Une petite leçon d’histoire…

arton1030

Paris, un vendredi après-midi ensoleillé de juin, alors que la majorité des gens sont à la terrasse des cafés ou devant leur écran à regarder l’un des matchs de la Coupe du monde, je me rends dans une salle de cinéma ayant le privilège de voir avant tout le monde le dernier film de Rachid Bouchareb. « Hors-la-loi », le titre sonne à merveille pour un film de gangsters mais là n’est pas le thème de cette œuvre ; alors pourquoi ce titre ?

Tout commence avec l’expropriation illégale d’une famille avec 3 jeunes enfants en Algérie dite française à cette époque. Adultes, les deux plus jeunes frères assistent au massacre de Sétif, l’aîné étant sur le front en Indochine, villes éloignées et dont les événements forgeront leur destin.
Confortablement installée dans mon siège, mon cœur s’emballe à la vue des cadavres qui jonchent le sol et je ne peux empêcher une larme rebelle d’humanité de glisser de mon œil. Ces images me parlent d’hier et d’aujourd’hui, de morts pour ce mot que l’on dépouille de son sens le plus noble et qui n’est autre que « Liberté ».
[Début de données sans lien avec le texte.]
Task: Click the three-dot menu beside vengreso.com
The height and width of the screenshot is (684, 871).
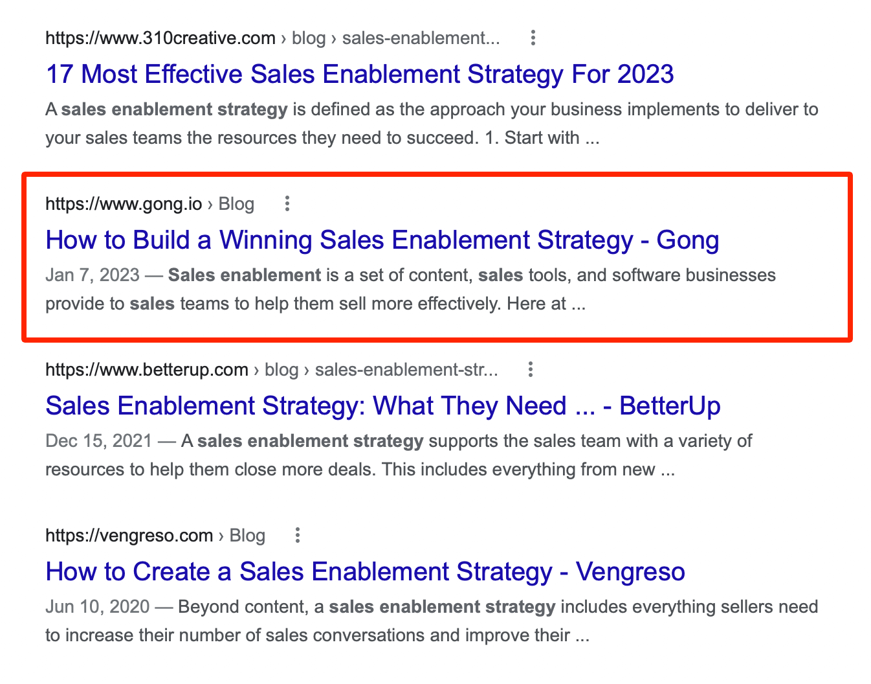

Je sais enfin qui sont les « hors-la-loi » du film, ce sont ces Algériens morts pour la libération de leur pays, ce jeune Algérien abattu à Sétif pour avoir osé brandir le drapeau algérien, ces Algériens guillotinés, fusillés, battus à mort et jetés dans la Seine tout au long de leur combat pour libérer leur pays du joug de l’occupant français.
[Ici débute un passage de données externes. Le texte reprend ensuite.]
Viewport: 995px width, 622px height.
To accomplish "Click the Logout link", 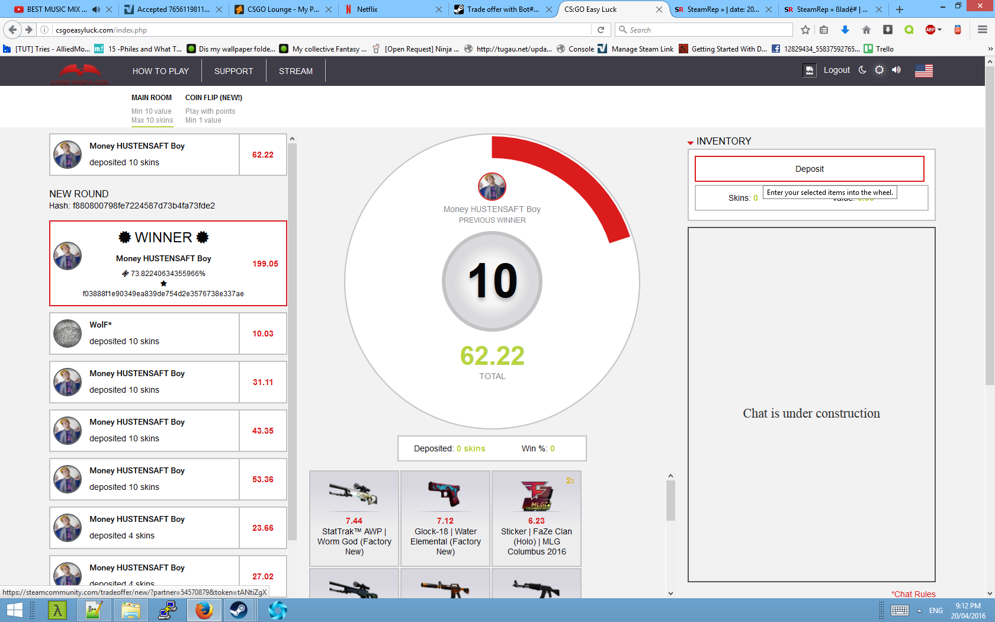I will [836, 70].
Mes doigts s’emballent sur mon clavier, les mots se bousculent dans ma tête, je parle d’Algériens injustement tués alors qu’à cette époque il ne s’agissait que de simples indigènes, d’anonymes, de colonisés qui par définition étaient considérés comme inférieurs. Je leur confère une humanité qu’ils n’avaient pas à l’époque, qu’on leur déniait, que je n’aurai pas eut non plus et pourtant…
La résistance à l’occupation n’a pas de couleur, d’origine ethnique qui lui conférerait une supériorité ou une légitimité que l’on renierait à d’autres. Comme le colonisateur n’a pas de « permis de tuer » sous pulsion de haine ou de supériorité.

Ce film retrace une histoire, celle de l’indépendance de l’Algérie acquise dans la douleur et les larmes, grâce aux sacrifices de nombreuses vies et le parallèle avec d’autres luttes actuelles est inhérent.
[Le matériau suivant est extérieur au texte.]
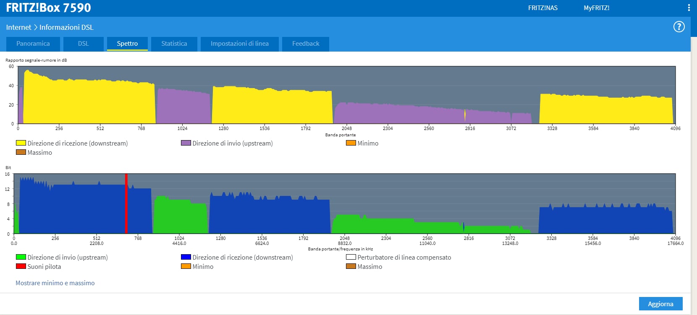
Task: Click the FRITZ!Box 7590 logo
Action: 48,8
Ce film que je ne raconterai pas car il mérite d’être vu, et pour ma part je retournerai le voir, est riche de scènes cultes dont l’une nous propose de changer en vue du contexte historique de l’époque le rapport Français/Allemands par Algériens/Français. Une occupation entraîne une résistance, car un peuple « n’a qu’une liberté : la liberté de se battre pour conquérir la liberté ». Abdelkader ou Jean Moulin, deux personnes différentes au combat identique.